Communism or capitalism? Not as much difference as you think


I’m running around Europe this month promoting a rather nifty new idea my partner had. You can see it at www.Eadim.com, if it’s up.

(That’s the first overtly commercial statement I have made here, I think – but don’t worry; you may not be in the market).

Anyhow we were both speaking in Bucharest on Thursday, where we had a chat with a most entertaining lady who runs a fulfilment house. Besides having a very interesting background – one quarter Turkish, two thirds Tatar, and being very funny – Ilchian Omer is also very smart.

She said something about one of our most-loathed species – bit, fat, dull, stupid, slothful clients – which I thought amazingly perceptive; at any rate, it hadn’t occurred to me.

“We have no trouble at all with them,” she said. “After all, we grew up under communism. They are exactly the same.”

This stuck me like a bolt of lightning.

Of course: it’s all amazingly slow, everyone is afraid of making decisions, they all have to consult someone else, there are about seventeen layers, endless meetings decide nothing, more concern with rules than results, promotion through arse-licking rather than merit, don’t rock the boat, stick around for your pension, toe the corporate/party line, screw the suppliers, the people at the top get all the perks, everyone else gets buggered around, the official language is incomprehensible, the boss goes around boasting in dull speeches, all his cronies are on the board, nobody except them really likes their job – identical.

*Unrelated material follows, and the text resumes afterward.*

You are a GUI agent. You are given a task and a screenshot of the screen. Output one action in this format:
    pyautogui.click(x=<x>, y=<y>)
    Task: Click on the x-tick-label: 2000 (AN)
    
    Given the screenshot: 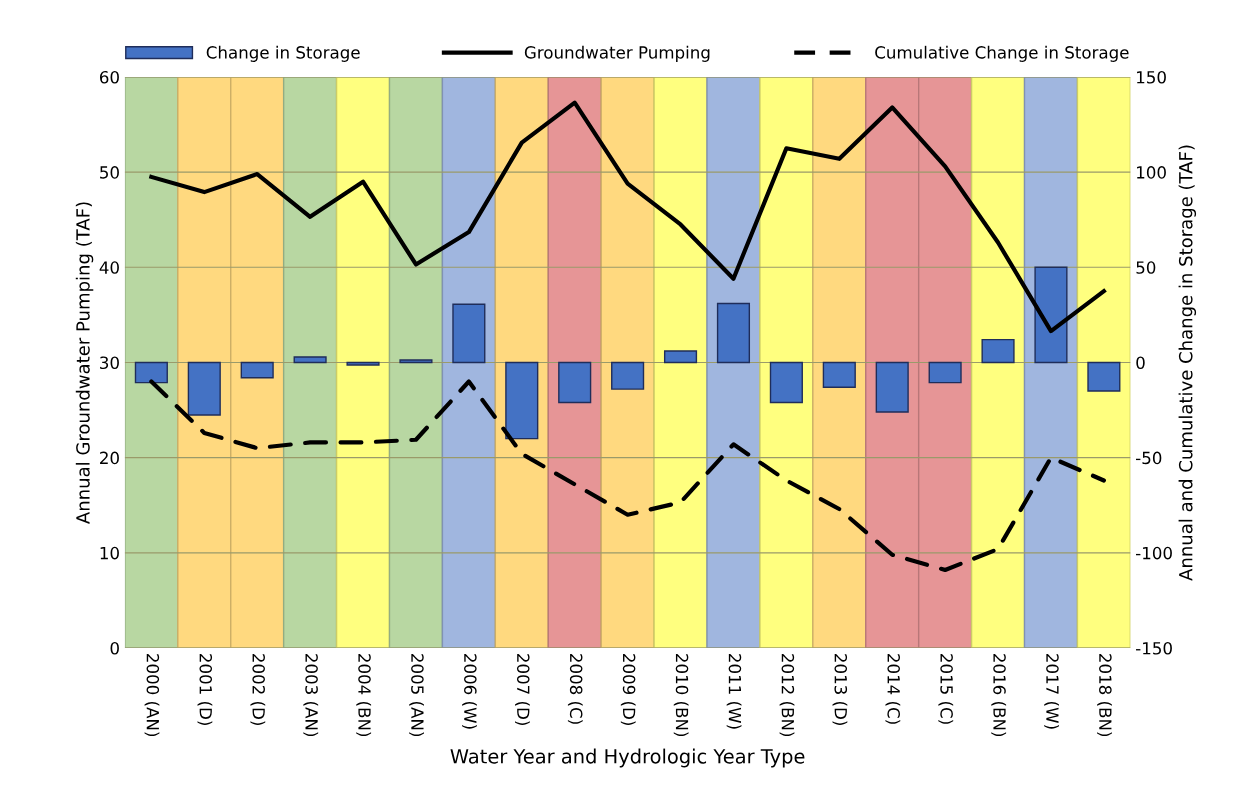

That is the reason why despite the expected economies of scale, larger organisations don’t work, and are often beaten by smaller, niftier ones where everyone knows everyone else. It is the reason why the U.S.army gets clobbered by guerrillas; it is the reason why the National Health Service (world’s second largest employer after Indian railways) is a shambles.

Interestingly, Gordon Brown’s approach has always been communist – “ We know what to do with your money better than you do – and we’ll waste it on things that don’t work until one day everything falls to bits.”

The best organisations trust their people. The worst don’t. And it doesn’t matter what the ideology is. People first!

About the Author

In 2003, the Chartered Institute of Marketing named Drayton one of 50 living individuals who have shaped today’s marketing.

He has worked in 55 countries with many of the world’s greatest brands. These include American Express, Audi, Bentley, British Airways, Cisco, Columbia Business School, Deutsche Post, Ford, IBM, McKinsey, Mercedes, Microsoft, Nestle, Philips, Procter & Gamble, Toyota, Unilever, Visa and Volkswagen.

Drayton has helped sell everything from Airbus planes to Peppa Pig. His book, Commonsense Direct and Digital Marketing, out in 17 languages, has been the UK’s best seller on the subject every year since 1982. He has also run his own businesses in the U.K., Portugal and Malaysia.

He was a main board member of the Ogilvy Group, a founding member of the Superbrands Organisation, one of the first eight Honorary Fellows of the Institute of Direct Marketing and one of the first three people named to the Hall of Fame of the Direct Marketing Association of India. He has also been given Lifetime Achievement Awards by the Caples Organisation in New York and Early To Rise in Florida.

1 Comments

  1. Drayton

    Yet another great article and the similarities are frightening, never looked at it that way before damn what hope is there for us now 

    I’m sure there is some newspaper out there where you could get a column.